▸ **EXERCISE**:
Edit the data from the line with "Where should I click to: Click the" up to and including the line with "Action: [36, 242]" by replacing "SIZE GUIDE" with "SIZE CHART", and return only those lines with nothing else changed.

|---|

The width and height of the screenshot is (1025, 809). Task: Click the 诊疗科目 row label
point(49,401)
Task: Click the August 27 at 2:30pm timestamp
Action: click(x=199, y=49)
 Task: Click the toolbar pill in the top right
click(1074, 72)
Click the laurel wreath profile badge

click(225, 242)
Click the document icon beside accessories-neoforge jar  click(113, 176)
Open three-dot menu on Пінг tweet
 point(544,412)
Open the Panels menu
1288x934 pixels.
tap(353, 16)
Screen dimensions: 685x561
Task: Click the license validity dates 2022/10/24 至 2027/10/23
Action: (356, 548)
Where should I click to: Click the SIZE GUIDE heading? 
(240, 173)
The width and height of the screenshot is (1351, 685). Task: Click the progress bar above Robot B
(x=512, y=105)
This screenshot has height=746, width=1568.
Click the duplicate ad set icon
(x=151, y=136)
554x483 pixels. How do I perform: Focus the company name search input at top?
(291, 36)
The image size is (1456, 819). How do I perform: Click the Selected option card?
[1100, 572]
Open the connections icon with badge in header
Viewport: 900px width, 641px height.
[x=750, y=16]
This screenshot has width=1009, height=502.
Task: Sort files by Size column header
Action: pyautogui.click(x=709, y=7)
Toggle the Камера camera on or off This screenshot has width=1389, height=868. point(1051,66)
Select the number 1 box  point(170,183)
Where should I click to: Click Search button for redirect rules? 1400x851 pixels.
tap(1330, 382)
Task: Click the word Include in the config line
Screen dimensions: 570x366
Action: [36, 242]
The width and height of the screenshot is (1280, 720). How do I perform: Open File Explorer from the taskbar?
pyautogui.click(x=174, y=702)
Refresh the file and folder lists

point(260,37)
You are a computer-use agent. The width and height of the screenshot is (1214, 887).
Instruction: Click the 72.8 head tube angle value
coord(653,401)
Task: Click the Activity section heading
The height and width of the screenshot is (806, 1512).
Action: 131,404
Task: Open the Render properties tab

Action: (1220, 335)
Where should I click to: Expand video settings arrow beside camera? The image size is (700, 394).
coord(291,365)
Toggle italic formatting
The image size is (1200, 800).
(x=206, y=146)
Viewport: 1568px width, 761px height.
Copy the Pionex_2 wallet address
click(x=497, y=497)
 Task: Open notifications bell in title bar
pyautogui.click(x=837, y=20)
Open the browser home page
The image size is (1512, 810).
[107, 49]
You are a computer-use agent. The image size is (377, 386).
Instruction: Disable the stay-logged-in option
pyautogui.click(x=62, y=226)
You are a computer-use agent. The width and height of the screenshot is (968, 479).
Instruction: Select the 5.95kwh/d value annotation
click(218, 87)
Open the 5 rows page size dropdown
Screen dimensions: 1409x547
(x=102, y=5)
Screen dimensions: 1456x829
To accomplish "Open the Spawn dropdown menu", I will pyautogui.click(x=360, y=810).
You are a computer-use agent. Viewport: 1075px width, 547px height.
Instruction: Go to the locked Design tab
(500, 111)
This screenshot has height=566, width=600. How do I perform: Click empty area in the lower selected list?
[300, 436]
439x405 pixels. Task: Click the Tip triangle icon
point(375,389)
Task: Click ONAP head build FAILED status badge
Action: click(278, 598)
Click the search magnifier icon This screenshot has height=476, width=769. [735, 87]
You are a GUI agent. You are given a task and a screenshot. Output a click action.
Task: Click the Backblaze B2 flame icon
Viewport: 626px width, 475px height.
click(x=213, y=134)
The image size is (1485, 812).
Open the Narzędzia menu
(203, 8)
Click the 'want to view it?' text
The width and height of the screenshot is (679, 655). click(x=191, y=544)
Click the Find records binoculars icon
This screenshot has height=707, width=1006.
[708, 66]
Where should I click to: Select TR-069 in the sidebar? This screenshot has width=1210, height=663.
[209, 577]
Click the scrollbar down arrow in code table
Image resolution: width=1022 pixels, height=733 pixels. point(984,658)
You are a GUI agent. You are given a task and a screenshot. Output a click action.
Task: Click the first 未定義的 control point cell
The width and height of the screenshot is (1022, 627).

|---|

▸ **EXPECTED ANSWER**:
Where should I click to: Click the SIZE CHART heading? 
(240, 173)
The width and height of the screenshot is (1351, 685). Task: Click the progress bar above Robot B
(x=512, y=105)
This screenshot has height=746, width=1568.
Click the duplicate ad set icon
(x=151, y=136)
554x483 pixels. How do I perform: Focus the company name search input at top?
(291, 36)
The image size is (1456, 819). How do I perform: Click the Selected option card?
[1100, 572]
Open the connections icon with badge in header
Viewport: 900px width, 641px height.
[x=750, y=16]
This screenshot has width=1009, height=502.
Task: Sort files by Size column header
Action: pyautogui.click(x=709, y=7)
Toggle the Камера camera on or off This screenshot has width=1389, height=868. point(1051,66)
Select the number 1 box  point(170,183)
Where should I click to: Click Search button for redirect rules? 1400x851 pixels.
tap(1330, 382)
Task: Click the word Include in the config line
Screen dimensions: 570x366
Action: [36, 242]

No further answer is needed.